Come funzionano le zanzare rese sterili dal batterio
Combattere le zanzare a colpi di pesticidi non porta lontano. Sono tossici, e col passare del tempo perdono pure efficacia. Eliminare l’acqua stagnante aiuta, certo, ma da solo non basta a debellarle. Ecco perché Debug ha scelto un’altra strada, quella del controllo biologico, basandosi su un metodo chiamato Sterile Insect Technique (Sit). Il principio è curioso: si allevano in apposite biofabbriche esemplari della stessa specie dannosa, la famigerata Aedes aegypti, e poi li si libera in natura. Solo che questi sono considerati “buoni”.
A renderli tali è il batterio Wolbachia, uno dei parassiti più diffusi al mondo, del tutto innocuo per gli esseri umani. Agisce sul sistema riproduttivo e rende le zanzare sterili. In pratica impedisce ai maschi che lo ospitano di riprodursi con le femmine selvatiche, così la popolazione di insetti nocivi cala col tempo. “Questa tecnica utilizza un batterio presente in natura e non impiega sostanze chimiche, tossine o modifiche genetiche”, si legge sul sito di Debug. E ancora: “Approcci simili sono stati utilizzati per decenni per combattere in modo sicuro altri parassiti”.
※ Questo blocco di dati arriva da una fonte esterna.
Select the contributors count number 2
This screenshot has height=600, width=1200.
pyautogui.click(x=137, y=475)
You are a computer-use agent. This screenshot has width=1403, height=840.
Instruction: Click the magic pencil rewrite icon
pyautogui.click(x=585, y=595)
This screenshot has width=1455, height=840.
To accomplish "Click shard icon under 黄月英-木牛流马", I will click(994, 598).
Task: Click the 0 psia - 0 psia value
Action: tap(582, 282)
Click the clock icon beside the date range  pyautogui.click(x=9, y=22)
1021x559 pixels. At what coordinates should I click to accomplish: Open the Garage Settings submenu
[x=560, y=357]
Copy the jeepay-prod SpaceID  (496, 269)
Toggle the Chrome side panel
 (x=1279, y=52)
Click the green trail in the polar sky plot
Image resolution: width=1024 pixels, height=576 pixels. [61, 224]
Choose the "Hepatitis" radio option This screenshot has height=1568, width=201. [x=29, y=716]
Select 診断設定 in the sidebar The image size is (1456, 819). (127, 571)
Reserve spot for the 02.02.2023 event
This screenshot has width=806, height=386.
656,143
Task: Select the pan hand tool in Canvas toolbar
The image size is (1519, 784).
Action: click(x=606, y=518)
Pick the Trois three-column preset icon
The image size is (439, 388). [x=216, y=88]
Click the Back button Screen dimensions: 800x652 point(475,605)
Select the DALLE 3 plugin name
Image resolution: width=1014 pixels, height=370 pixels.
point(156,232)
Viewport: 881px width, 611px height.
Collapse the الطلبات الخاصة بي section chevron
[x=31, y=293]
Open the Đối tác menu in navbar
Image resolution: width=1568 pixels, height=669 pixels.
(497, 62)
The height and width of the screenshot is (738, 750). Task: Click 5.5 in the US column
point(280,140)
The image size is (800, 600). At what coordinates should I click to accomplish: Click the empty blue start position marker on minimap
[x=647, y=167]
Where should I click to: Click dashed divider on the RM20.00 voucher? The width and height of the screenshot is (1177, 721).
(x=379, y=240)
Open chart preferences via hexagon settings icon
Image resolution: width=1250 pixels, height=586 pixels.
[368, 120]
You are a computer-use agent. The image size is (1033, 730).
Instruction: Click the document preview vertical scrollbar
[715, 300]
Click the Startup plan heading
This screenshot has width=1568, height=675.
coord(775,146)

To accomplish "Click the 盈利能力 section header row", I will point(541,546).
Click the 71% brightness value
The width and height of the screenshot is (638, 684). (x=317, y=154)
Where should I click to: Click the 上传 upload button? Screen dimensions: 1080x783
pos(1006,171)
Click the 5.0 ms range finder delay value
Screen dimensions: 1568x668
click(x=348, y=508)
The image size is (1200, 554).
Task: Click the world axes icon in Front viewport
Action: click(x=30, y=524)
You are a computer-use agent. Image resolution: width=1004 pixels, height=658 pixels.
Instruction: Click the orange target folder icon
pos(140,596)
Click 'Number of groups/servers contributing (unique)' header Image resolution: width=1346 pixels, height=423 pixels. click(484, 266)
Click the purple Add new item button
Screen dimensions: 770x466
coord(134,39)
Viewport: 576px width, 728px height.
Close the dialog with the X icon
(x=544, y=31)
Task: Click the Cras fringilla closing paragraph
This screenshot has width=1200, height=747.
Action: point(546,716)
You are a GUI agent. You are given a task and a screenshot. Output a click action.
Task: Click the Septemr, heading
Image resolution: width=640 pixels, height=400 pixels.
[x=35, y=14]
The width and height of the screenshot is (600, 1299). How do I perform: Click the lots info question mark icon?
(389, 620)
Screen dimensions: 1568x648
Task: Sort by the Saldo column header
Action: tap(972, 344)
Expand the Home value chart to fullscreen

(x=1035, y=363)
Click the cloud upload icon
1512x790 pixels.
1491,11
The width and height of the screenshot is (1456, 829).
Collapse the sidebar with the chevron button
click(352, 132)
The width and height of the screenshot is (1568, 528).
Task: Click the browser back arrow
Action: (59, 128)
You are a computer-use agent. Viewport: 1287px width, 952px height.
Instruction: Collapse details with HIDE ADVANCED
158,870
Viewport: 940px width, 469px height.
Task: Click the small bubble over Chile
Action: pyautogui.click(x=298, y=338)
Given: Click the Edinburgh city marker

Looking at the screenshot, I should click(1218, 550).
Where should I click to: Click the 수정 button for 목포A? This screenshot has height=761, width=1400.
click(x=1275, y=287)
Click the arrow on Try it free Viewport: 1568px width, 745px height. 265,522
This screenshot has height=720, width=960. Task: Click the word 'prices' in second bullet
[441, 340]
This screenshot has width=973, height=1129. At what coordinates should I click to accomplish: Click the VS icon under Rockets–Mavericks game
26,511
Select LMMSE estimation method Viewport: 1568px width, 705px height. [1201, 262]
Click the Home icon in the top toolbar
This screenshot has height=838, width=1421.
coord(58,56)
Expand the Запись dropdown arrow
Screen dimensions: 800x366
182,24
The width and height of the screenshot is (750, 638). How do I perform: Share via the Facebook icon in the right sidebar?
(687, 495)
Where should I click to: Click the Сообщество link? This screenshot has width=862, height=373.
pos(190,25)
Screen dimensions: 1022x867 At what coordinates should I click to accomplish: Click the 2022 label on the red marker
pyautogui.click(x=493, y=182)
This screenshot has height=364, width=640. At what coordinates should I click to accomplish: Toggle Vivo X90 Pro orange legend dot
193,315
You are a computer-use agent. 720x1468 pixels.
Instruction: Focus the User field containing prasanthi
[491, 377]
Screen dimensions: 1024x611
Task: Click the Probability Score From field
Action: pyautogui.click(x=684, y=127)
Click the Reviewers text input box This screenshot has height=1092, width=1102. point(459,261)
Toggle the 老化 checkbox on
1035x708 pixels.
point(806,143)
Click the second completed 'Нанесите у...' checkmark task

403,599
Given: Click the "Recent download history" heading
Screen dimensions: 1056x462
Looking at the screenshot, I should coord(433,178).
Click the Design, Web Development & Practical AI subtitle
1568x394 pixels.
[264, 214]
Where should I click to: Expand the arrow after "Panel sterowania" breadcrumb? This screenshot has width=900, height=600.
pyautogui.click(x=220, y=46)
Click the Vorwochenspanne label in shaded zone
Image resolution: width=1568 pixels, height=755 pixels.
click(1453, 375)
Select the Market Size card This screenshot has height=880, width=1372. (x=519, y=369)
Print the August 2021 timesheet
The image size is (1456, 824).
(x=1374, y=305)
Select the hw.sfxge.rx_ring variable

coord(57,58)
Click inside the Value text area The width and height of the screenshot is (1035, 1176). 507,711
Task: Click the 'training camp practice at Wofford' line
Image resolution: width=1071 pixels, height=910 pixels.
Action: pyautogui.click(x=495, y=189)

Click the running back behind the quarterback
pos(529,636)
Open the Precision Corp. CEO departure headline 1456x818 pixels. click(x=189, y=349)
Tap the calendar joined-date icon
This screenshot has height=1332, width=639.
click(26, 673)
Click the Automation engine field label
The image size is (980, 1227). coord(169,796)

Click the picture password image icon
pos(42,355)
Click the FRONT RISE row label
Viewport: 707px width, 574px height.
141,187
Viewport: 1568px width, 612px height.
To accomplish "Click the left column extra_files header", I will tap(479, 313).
Un metodo già collaudato in mezzo mondo
Non è affatto una novità assoluta. Un studio italiano dell’Enea, già nel 2018, aveva proposto di iniettare ceppi di Wolbachia nella zanzara tigre, l’Aedes albopictus, per frenarne la riproduzione e bloccare la trasmissione dei virus. I risultati erano stati notevoli: nelle femmine la capacità di trasmettere il virus zika veniva azzerata, mentre quella di dengue e chikungunya scendeva sotto il 5%. “I metodi di controllo delle zanzare basati sul rilascio di maschi sterili sono un’alternativa agli insetticidi altamente specifica ed ecocompatibile e quindi sfruttabile in sicurezza anche nei centri urbani”, aveva spiegato Riccardo Moretti, ricercatore dell’Enea.
Poi c’è il caso del World Mosquito Program, un’iniziativa non profit guidata dall’Institute of Vector-Borne Disease della Monash University, che nel 2023 aveva lanciato in Brasile una campagna di prevenzione contro le malattie trasmesse dalle zanzare, sempre puntando sul batterio Wolbachia per renderle sterili.
L’attesa del via libera dall’Epa
Nemmeno per Debug si tratta del primo tentativo. Un post recente sul blog del programma racconta del successo ottenuto a Singapore, dove dal 2018 collabora con il Progetto Wolbachia della National Environment Agency. I numeri parlano chiaro: una soppressione dell’80-90% della popolazione di zanzare Aedes aegypti e una riduzione di oltre il 70% dei casi di dengue, il tutto a distanza di sei o dodici mesi dal rilascio.